54. [(1)] Subject to the provisions of sub-section (2), where, in the case of an assessee being an individual or a Hindu undivided family], the capital gain arises from the transfer of a long-term capital asset, being buildings or lands appurtenant thereto, and being a residential house, the income of which is chargeable under the head “Income from house property” (hereafter in this section referred to as the original asset), and the assessee has within a period of one year before or two years after the date on which the transfer took place purchased, or has within a period of three years after that date [constructed, one residential house in India, then], instead of the capital gain being charged to income-tax as income of the previous year in which the transfer took place, it shall be dealt with in accordance with the following provisions of this section, that is to say,—

(i) if the amount of the capital gain is greater than the cost of the residential house so purchased or constructed (hereafter in this section referred to as the new asset)], the difference between the amount of the capital gain and the cost of the new asset shall be charged under section 45 as the income of the previous year; and for the purpose of computing in respect of the new asset any capital gain arising from its transfer within a period of three years of its purchase or construction, as the case may be, the cost shall be nil; or

(ii) if the amount of the capital gain is equal to or less than the cost of the new asset, the capital gain shall not be charged under section 45; and for the purpose of computing in respect of the new asset any capital gain arising from its transfer within a period of three years of its purchase or construction, as the case may be, the cost shall be reduced by the amount of the capital gain.”

[Prior to amendment by Finance Act 2014 w.e.f. 01.04.2015 amendment, the aforesaid words in brackets read like this.’ Contructed, a residential house]

16. We are conscious of the fact that the questions posed for our consideration have to be answered in the context of an Assessee which is a HUF, which has a special character. It is only by deeming fiction of law that a HUF, is treated as a separate assessable entity by including the same in the definition of the word ‘person’ under Section 2 (31) of the Act. The definition of the word “Assessee” under Section 2(7) of the Act means a ‘person’ by whom any tax or sum of money is payable under the Act. Thus, the HUF is also a ‘person’ and a separate assessable entity under the Income Tax Act, 1961.

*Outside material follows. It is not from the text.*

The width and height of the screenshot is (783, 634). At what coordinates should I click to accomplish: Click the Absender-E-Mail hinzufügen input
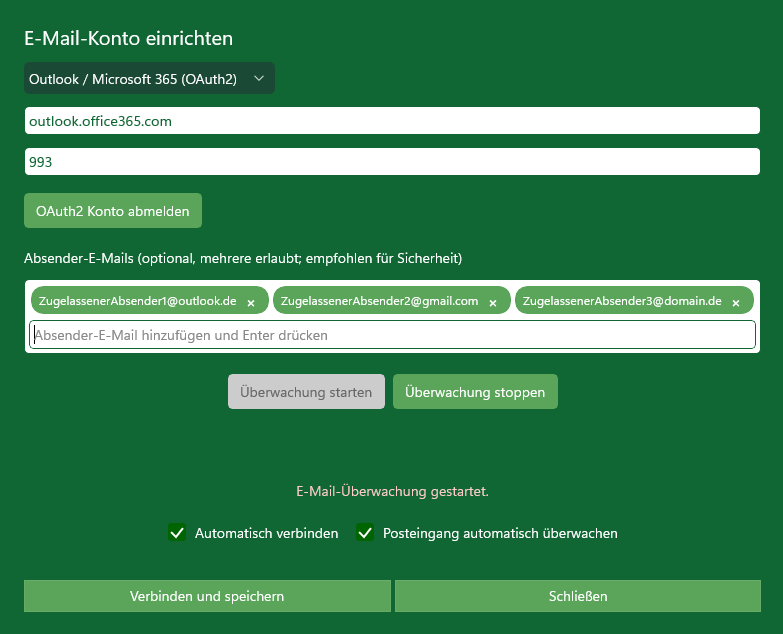click(392, 335)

17. The purpose of Section 54 appears to allow a deduction to an Assessee, being an individual or HUF, to the extent of investment made in residential house as against the Capital Gains accruing on the sale of original residential house or sold capital asset. The word ‘a’ has been used in the said provisions of Section 54 (1) of the Act at more than one place and such word ‘a’ was not replaced by way of amendment by Finance (No.2) Act 2014 with effect from 01.04.2015 at all such places in the said provision. In the first part of Section (1) of the Act, the words ‘being a Residential House’ coupled with the words ‘Buildings or Lands” (plural) appurtenant purchased thereto both clearly indicate the plural sense. The sale being of a residential house does not necessarily restrict the meaning of ‘a’ to one. If the capital gains arise out of sale of plural of Captial Assets also, including the residential house, it would give rise to taxable capital gains. There is no reason to restrict the benefit of deduction upon investment in residential houses even though such units of residential houses are plural, which is not always so. The word ‘a’ would normally mean one. But it can in some circumstances include within its ambit and scope plural number also. It may be two or three or even more. The very need to amend the later part of Section 54(1) seems to have been to restrict such plurality to be included in word ‘a’ by inserting word “one residential house” with effect from 01.04.2015.

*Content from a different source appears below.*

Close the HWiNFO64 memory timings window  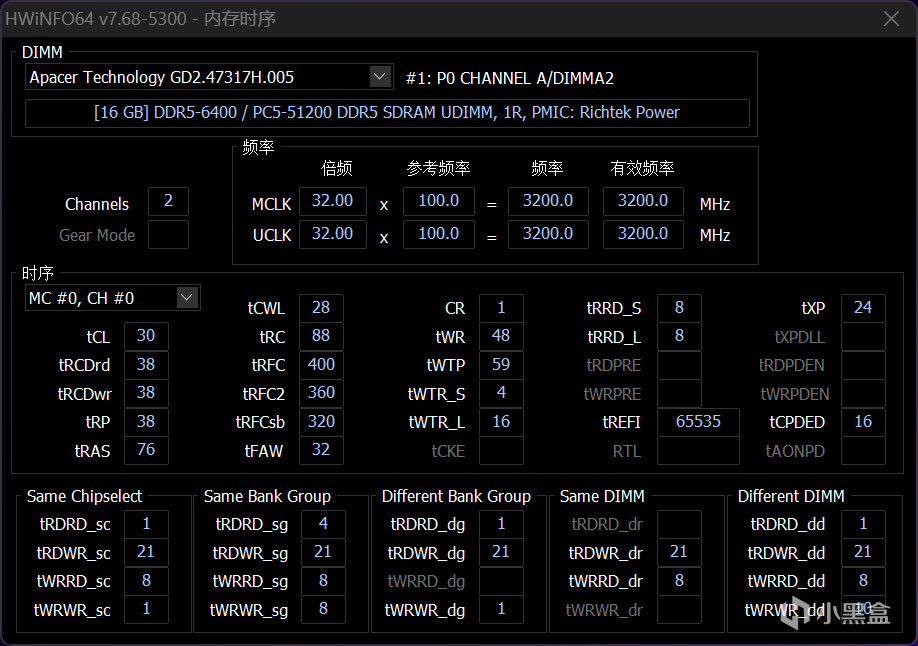[x=891, y=19]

18. It would be of interest to refer to the Explanatory notes along with the Finance Bill by which the said amendment was incorporated in Section 54, which is quoted below for ready reference:

“20.Capital gains exemption in case of investment in a residential house property

20.1.The provisions contained in sub-section (1) of Section 54 of the Income Tax Act, before its amendment by the Act, inter alia, provided that where capital gain arises from the transfer of long term capital asset, being buildings or land appurtenant thereto, and being a residential house, and the assessee within a period of one year before or two years after the date of transfer, purchases, or within a period of three years after the date of transfer constructs, a residential house, then, the amount of capital gains to the extent invested in the new residential house is not chargeable to tax under section 45 of the Income-tax Act.

20.2. The provisions contained in sub-section(1) of section 54F of the Income-tax Act, before its amendment by Act, inter-alia, provided that where capital tains arises from transfer of a long-term capital asset, not being a residential house, and the assessee within a period of one year before or two years after the date of transfer, purchases, or within a period of three years after the date of transfer constructs, a residential house, then, the portion of capital gains in the ratio of cost of new asset to the net consideration received on transfer is not chargeable to tax.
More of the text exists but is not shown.